Eudoxe. — Celui qui concerne les aveugles. Car bien souvent on reproche à un homme qui raisonne d’employer mal à propos le raisonnement, en des choses qui se voient aussi clairement que je vois la couleur de ce tapis ; et souvent même on lui reproche de fermer les yeux exprès, je dis les yeux de l’esprit en quelque sorte, et d’être ainsi un aveugle volontaire.

Ariste. — J’ai entendu dire de telles choses encore hier soir, et j’avoue que j’étais ébranlé, tout à fait comme si un aveugle entendait ceux qui l’entourent parler de la lumière.
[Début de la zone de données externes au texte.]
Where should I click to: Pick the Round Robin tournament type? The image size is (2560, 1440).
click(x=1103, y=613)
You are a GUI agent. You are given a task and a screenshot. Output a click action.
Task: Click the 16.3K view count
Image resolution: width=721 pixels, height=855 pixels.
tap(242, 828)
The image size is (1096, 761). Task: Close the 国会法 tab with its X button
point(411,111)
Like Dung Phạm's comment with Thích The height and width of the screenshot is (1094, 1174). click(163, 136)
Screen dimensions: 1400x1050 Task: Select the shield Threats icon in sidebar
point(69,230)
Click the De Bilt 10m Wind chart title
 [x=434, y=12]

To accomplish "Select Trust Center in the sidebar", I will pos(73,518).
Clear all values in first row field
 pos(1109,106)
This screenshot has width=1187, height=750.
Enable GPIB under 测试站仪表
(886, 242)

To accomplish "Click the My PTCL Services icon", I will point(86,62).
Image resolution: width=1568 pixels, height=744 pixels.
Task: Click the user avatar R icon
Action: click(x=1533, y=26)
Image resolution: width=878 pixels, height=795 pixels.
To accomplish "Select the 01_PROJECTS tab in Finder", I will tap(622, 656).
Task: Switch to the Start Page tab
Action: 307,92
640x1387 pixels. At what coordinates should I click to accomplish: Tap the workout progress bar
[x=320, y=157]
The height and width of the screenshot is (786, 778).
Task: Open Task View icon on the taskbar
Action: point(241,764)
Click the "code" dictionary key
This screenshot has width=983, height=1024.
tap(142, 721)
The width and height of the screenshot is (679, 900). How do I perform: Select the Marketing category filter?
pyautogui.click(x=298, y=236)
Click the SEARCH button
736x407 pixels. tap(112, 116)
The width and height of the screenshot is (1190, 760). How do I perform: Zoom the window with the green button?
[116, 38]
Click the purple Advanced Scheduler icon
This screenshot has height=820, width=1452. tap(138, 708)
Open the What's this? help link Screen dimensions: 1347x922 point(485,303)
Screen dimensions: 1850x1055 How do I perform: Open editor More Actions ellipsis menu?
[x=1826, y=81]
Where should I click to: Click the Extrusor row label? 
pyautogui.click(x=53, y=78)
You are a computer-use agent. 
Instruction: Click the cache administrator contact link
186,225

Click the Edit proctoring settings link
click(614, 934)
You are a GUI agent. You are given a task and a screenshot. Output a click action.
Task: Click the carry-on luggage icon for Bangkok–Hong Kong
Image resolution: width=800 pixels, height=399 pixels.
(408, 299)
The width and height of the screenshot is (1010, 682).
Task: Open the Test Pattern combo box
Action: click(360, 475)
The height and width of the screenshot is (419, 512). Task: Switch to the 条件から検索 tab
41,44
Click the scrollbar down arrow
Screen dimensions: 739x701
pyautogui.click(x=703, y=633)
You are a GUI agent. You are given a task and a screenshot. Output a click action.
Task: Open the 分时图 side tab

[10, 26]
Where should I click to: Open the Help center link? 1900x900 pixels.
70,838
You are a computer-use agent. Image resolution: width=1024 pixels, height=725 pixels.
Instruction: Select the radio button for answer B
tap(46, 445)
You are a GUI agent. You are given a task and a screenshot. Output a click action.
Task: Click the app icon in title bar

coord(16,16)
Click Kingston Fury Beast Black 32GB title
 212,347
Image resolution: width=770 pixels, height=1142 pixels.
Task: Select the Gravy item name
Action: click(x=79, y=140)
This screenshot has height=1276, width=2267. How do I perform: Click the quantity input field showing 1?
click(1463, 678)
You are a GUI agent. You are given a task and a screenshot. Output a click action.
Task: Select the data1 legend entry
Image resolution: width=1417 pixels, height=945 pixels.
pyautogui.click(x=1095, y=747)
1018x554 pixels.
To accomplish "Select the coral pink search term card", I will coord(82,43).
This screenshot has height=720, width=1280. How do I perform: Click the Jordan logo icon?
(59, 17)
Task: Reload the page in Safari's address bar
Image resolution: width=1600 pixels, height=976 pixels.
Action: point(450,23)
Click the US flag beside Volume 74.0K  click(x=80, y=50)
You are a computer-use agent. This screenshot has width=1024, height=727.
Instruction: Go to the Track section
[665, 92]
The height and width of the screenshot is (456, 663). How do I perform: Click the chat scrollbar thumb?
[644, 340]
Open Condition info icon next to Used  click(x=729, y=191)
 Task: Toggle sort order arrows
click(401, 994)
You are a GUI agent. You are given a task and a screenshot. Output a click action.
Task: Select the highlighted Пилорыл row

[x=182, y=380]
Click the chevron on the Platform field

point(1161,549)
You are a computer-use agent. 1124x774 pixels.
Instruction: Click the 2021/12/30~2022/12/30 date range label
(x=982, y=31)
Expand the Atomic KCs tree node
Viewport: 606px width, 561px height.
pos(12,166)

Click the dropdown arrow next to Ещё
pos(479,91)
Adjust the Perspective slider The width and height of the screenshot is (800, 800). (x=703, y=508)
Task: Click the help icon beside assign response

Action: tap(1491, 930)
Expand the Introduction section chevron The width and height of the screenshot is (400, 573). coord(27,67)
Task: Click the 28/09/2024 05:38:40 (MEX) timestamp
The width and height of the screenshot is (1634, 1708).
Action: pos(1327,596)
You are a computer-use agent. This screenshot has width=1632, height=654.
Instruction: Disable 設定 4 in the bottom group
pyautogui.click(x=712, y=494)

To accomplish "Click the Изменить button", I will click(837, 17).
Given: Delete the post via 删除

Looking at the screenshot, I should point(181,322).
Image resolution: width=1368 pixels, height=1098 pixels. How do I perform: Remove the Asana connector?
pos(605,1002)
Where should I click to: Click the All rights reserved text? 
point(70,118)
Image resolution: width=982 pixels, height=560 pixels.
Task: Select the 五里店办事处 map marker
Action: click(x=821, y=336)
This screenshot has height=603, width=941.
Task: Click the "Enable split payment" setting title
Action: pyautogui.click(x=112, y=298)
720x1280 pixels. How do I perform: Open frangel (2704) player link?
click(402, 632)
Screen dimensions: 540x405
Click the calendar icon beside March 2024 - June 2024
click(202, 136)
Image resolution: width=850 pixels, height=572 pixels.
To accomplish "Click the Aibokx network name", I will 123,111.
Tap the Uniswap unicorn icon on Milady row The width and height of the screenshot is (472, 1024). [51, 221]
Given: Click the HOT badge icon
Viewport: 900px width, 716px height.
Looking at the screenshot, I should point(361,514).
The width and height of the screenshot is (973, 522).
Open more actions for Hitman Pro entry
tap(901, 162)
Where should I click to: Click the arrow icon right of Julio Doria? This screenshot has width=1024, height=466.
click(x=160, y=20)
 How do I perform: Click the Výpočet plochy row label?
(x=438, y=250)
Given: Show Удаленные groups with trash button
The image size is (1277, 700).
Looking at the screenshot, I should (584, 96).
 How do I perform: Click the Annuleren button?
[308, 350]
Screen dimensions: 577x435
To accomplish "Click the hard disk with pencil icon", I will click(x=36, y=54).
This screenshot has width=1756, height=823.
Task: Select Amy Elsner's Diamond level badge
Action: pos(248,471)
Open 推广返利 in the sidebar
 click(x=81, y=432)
Eudoxe. — Et il ne manquait pas de médecins, Ariste, pour vous guérir de cette cataracte, et vous faire profiter des bienfaits de la lumière. Il importe donc que nous sachions s’il y a réellement une connaissance dans la pensée qui ne soit pas une pensée, ou si la pensée n’est pas en toutes nos connaissances mais parfois perdue et ensevelie non pour elle, mais pour nous, comme le grain de blé dont nous parlions tout à l’heure.

Ariste. — Faisons donc cet examen, Eudoxe. Mais je n’aurais pas cru que traiter de la sensation fût la même chose que traiter de la foi.

Eudoxe. — Il n’est pas temps encore d’ouvrir la fenêtre, Ariste. Examinons donc si la sensation est la même chose que la pensée ou non, sans nous soucier des rumeurs de la ville.

Ariste. — Examinons.

Eudoxe. — Ne disions-nous point que l’on apprend à penser ?

Ariste. — Nous le disions.

Eudoxe. — Dirons-nous qu’on apprend à sentir ?

Ariste. — Je ne sais. Il me semble que, dans le cas où le sentir est à l’état de pureté, et non mélangé avec la pensée, on n’apprend pas à sentir.

Eudoxe. — Ainsi on n’apprend pas à souffrir des dents ?

Ariste. — Comment le pourrait-on ?

Eudoxe. — N’apprend-on pas à reconnaître que l’on souffre de telle dent ou de telle autre ?

Ariste. — Si fait. Mais ce n’est pas là apprendre à sentir ; c’est apprendre à connaître un lieu d’après une sensation ; cela s’appelle percevoir, et nous avons dit autrefois que percevoir, c’est penser.